*DATA FOR PROCESSING*

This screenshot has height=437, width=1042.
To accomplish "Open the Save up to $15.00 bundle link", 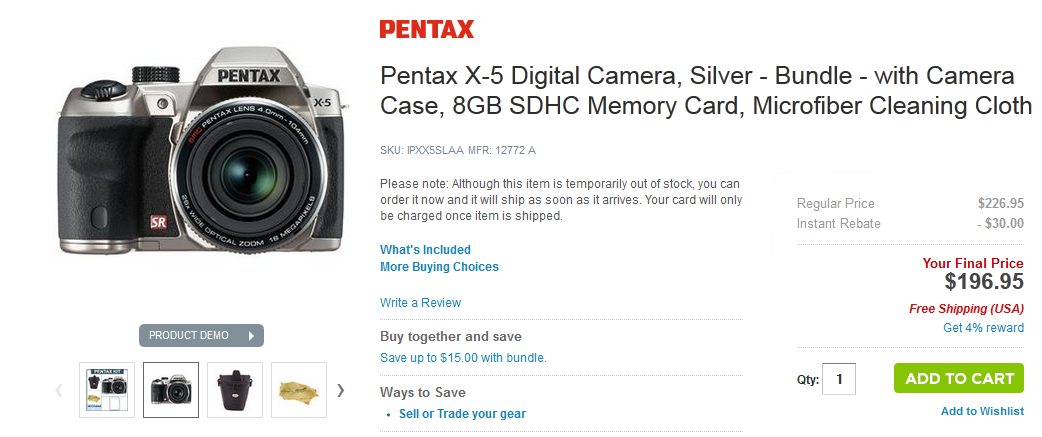I will 463,357.
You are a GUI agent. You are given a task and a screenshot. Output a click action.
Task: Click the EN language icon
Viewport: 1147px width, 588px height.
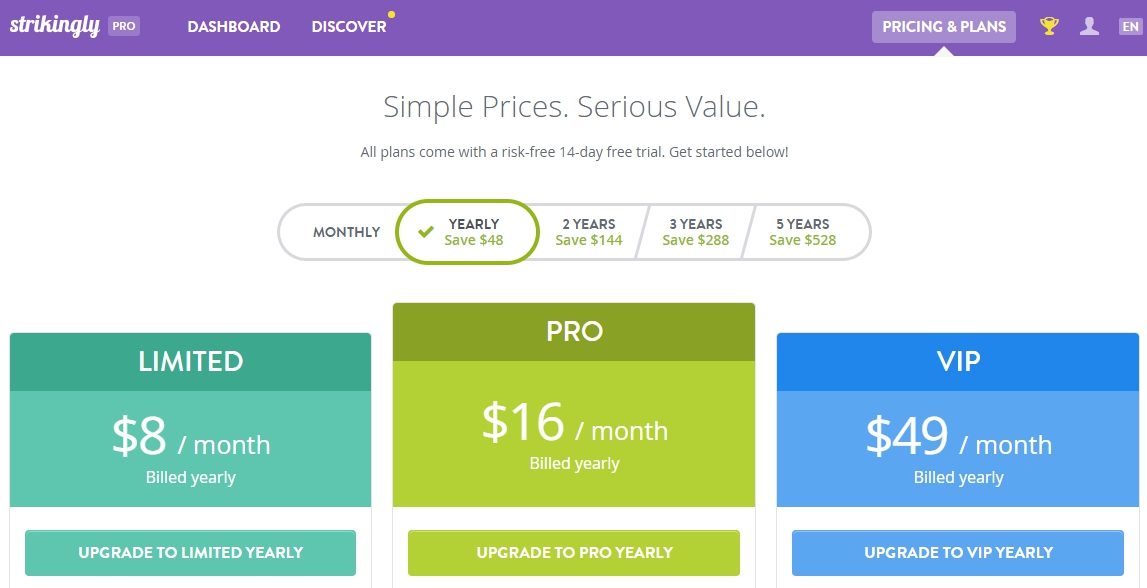click(x=1128, y=26)
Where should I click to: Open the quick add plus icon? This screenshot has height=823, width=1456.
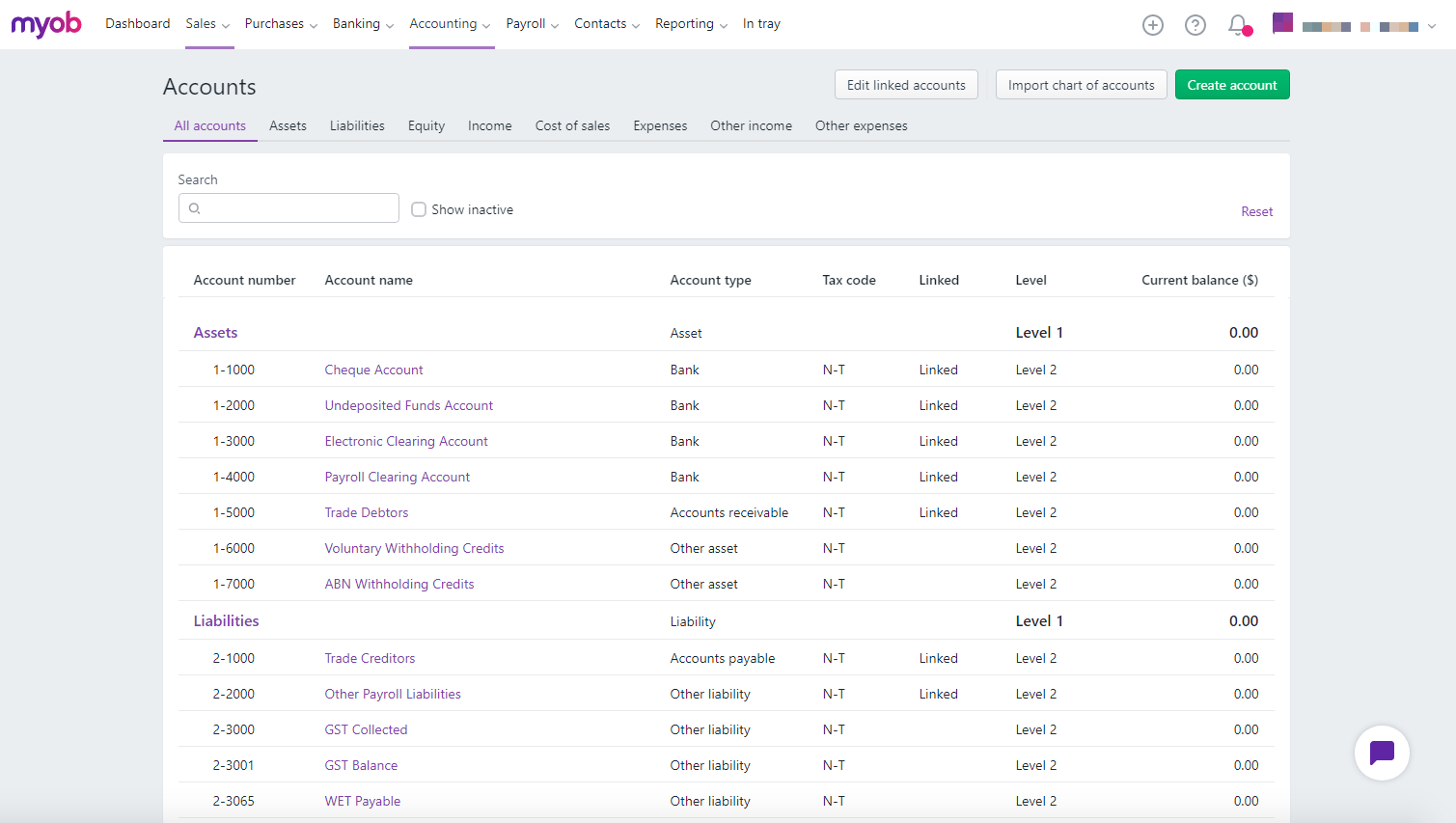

*TASK TO COMPLETE*
Among the entries above, determine how many lines contain "This", then output only that number.

*SOLUTION TO THE EXERCISE*
2